CannTrust Holdings Inc. (CTST)   said late Thursday it's suspending sales and shipments of all of its cannabis products and appointing a committee of independent directors to investigate problems at the Canadian supplier of medical and recreational cannabis.

The sales and shipment suspension will continue "while Health Canada visits and reviews its Vaughan, Ontario manufacturing facility," the company said in a statement.

Earlier this week Canadian authorities found the company's greenhouse facility in Pelham, Ontario to be "non-compliant" with Canadian health regulations and placed a hold on 5,200 kilograms of dried cannabis that was harvested from five unlicensed rooms at the location.

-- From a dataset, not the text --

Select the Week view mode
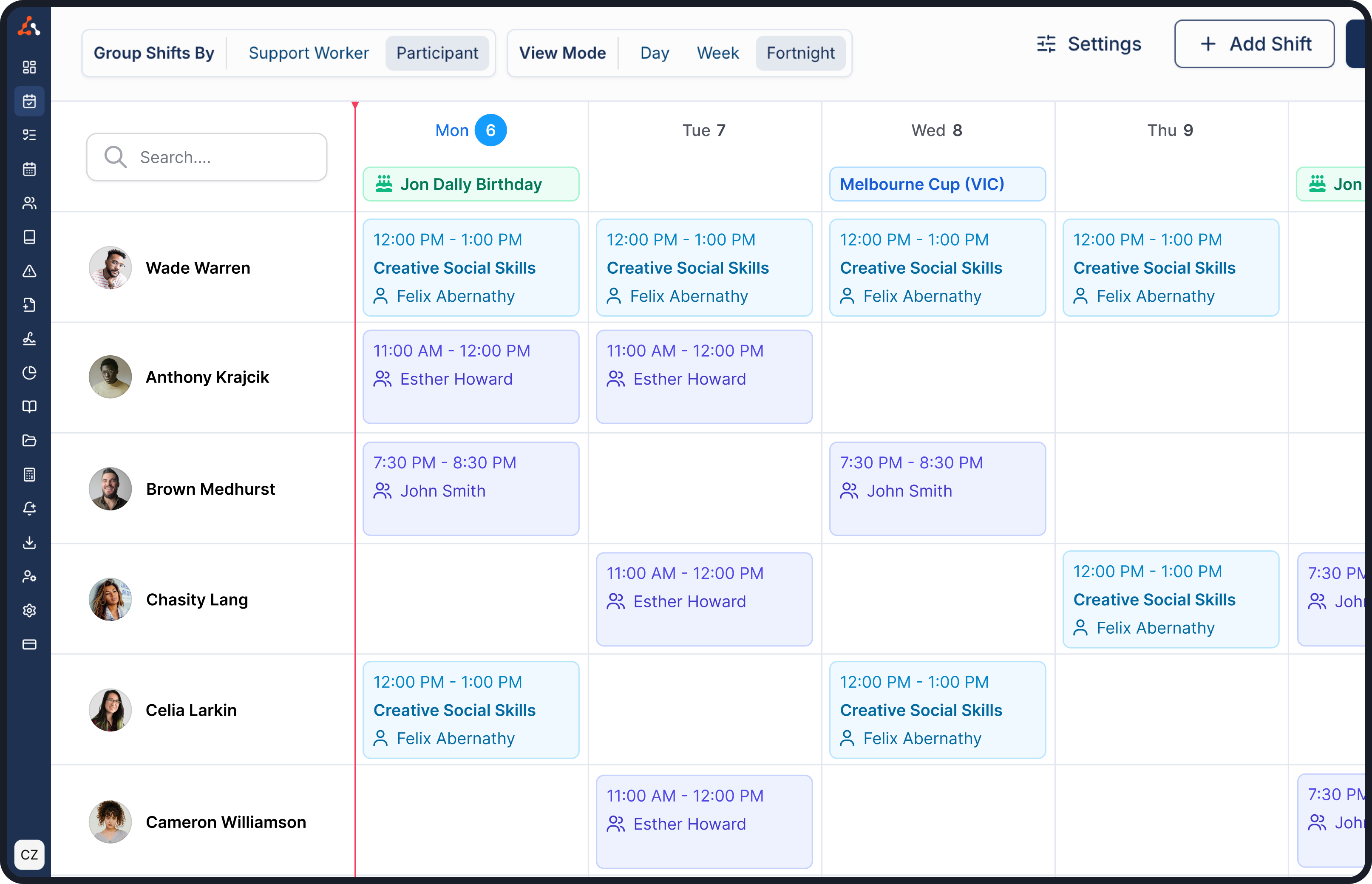 coord(717,52)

The company said "the impact of these matters on CannTrust's financial results are unknown until the regulatory review process is complete."

U.S. listed shares of CannTrust fell 30 cents, or 9.6%, to $2.81 in after-hours trading. For the week, shares are down 45%. 

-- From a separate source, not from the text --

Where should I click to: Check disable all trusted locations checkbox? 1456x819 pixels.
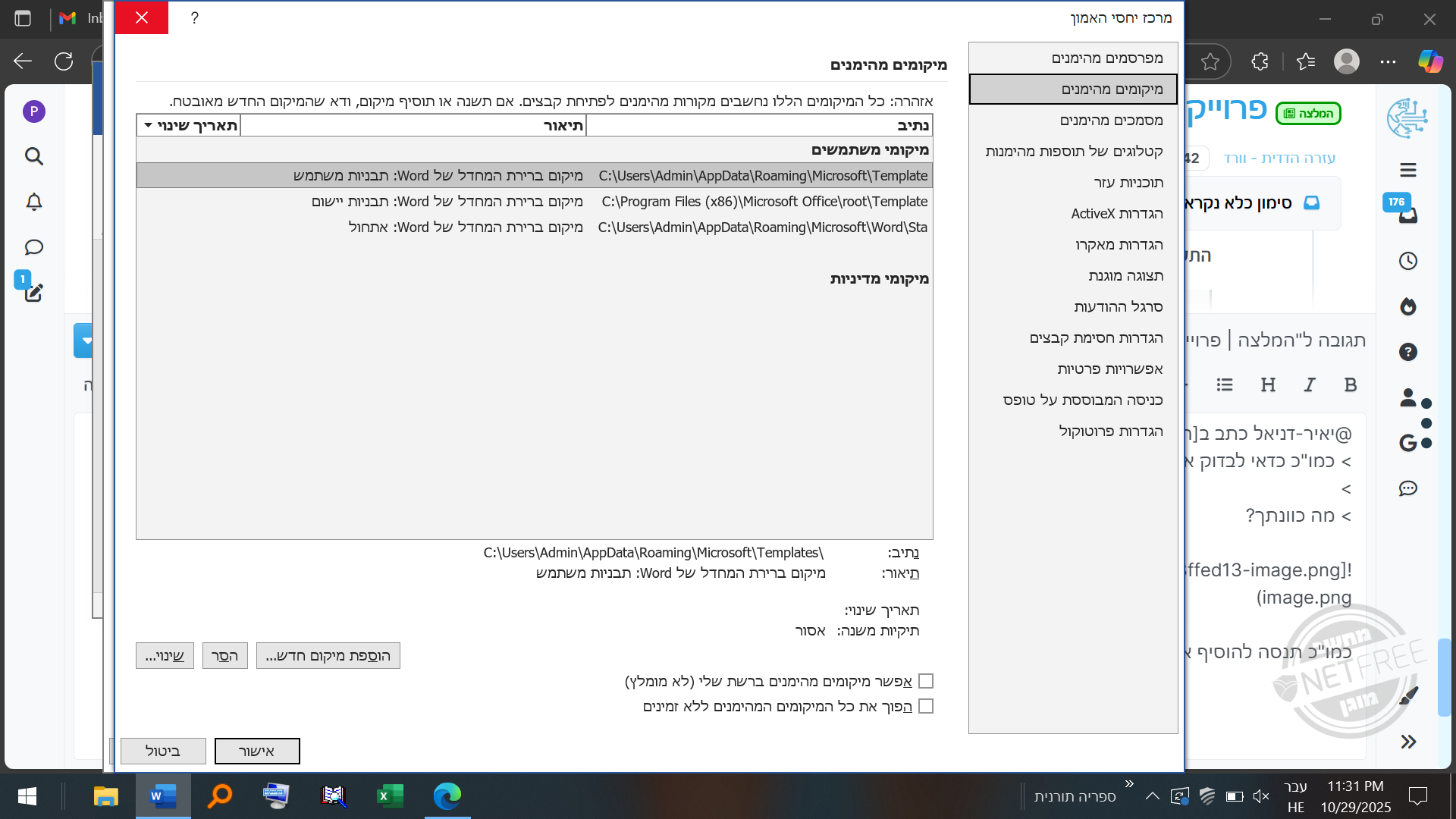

Jim Cramer told his Mad Money audience on Thursday night that he's had to reevaluate cannabis stocks.

Last year, the stocks caught fire after Canada legalized recreational use.

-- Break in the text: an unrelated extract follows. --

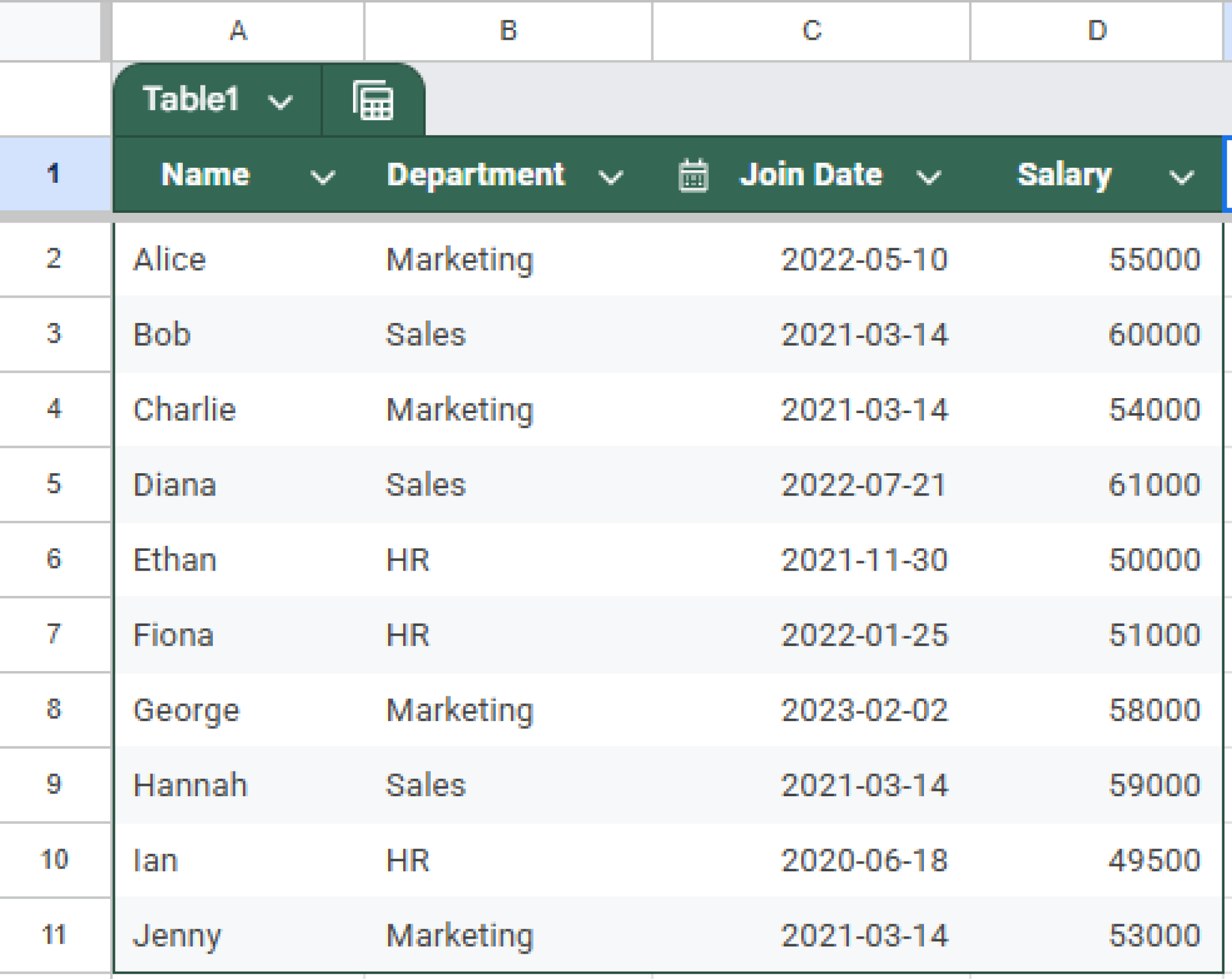Click Ethan's HR department cell
Viewport: 1232px width, 979px height.
coord(407,559)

But now the leader in the industry, Canopy Growth CGC  (CGC) has seen pricing decline and production slow as costs began to skyrocket. These changes led to CEO Bruce Linton's firing at the hands of its biggest investor, Constellation Brands  (STZ) .

Cramer said he still sees Canopy as the leader in the sector. He also still recommended Cronos Group  (CRON) , which received an investment from Altria  (MO) , as well as GW Pharmaceuticals  (GWPH) . Cramer suggested investors avoid the rest of the cannabis stocks and even cannabis ETFs, as they lump bad names with the good ones into one security.

In action during the regular session Thursday, the Alternative Harvest ETF ( MJ) fell 24 cents, or 0.78%, to $30.66. The AdvisorShares Pure Cannabis ETF ( YOLO) fell 33.99 cents, or 1.52%, to $21.95. The Horizons Marijuana Life Sciences ETF ( HMLSF) fell 28.14 cents, or 2.08%, to $13.27.